If a record contains a picture, leave the picture out and reproduce everything else exactly.

· · ·

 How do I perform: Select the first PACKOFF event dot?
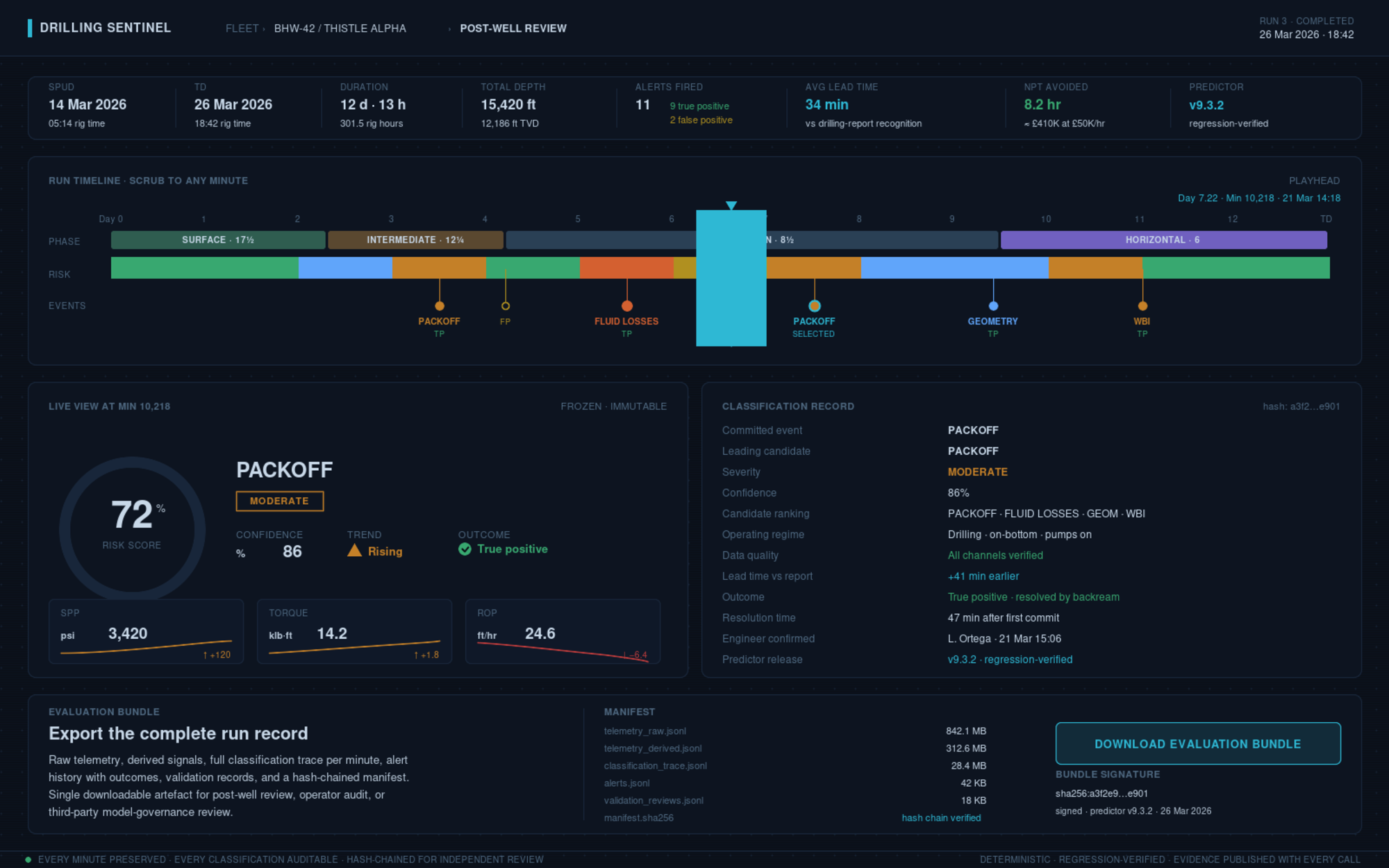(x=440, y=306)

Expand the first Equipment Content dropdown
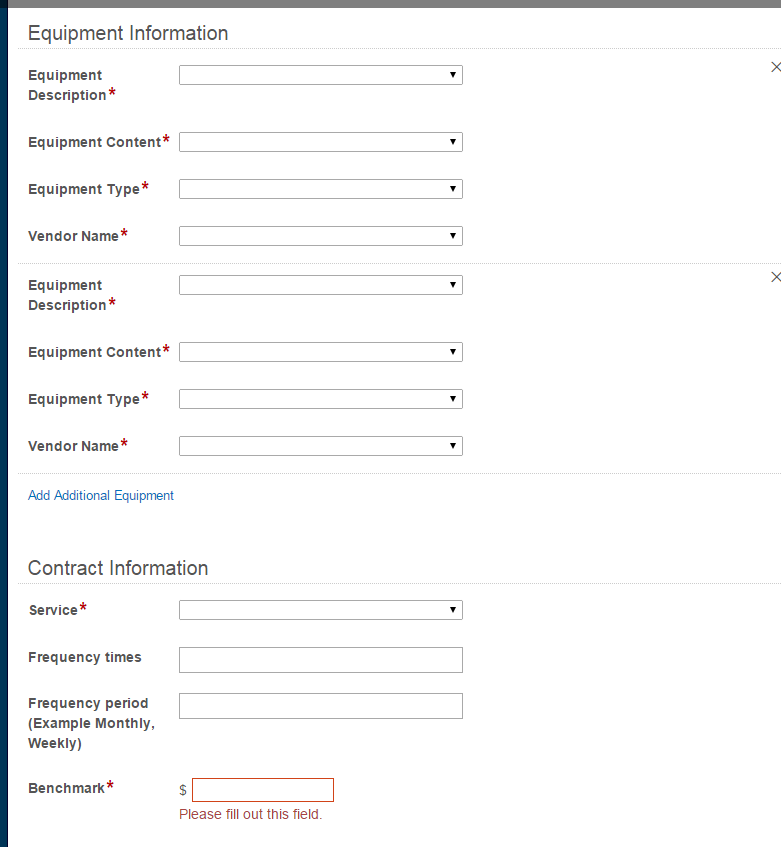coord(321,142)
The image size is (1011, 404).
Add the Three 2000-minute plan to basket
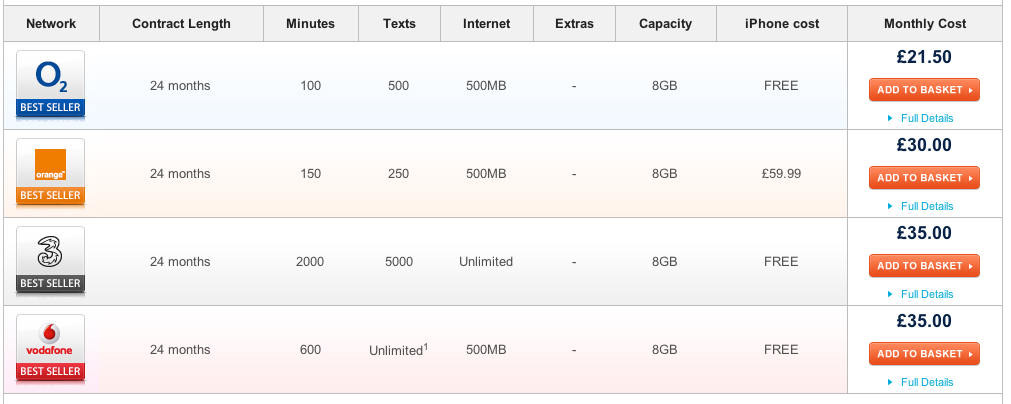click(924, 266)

· · ·

**Task result**.
 How do I perform: Select the first PACKOFF event dot?
(x=440, y=306)

Expand the first Equipment Content dropdown
coord(321,142)
The image size is (1011, 404).
Add the Three 2000-minute plan to basket
click(924, 266)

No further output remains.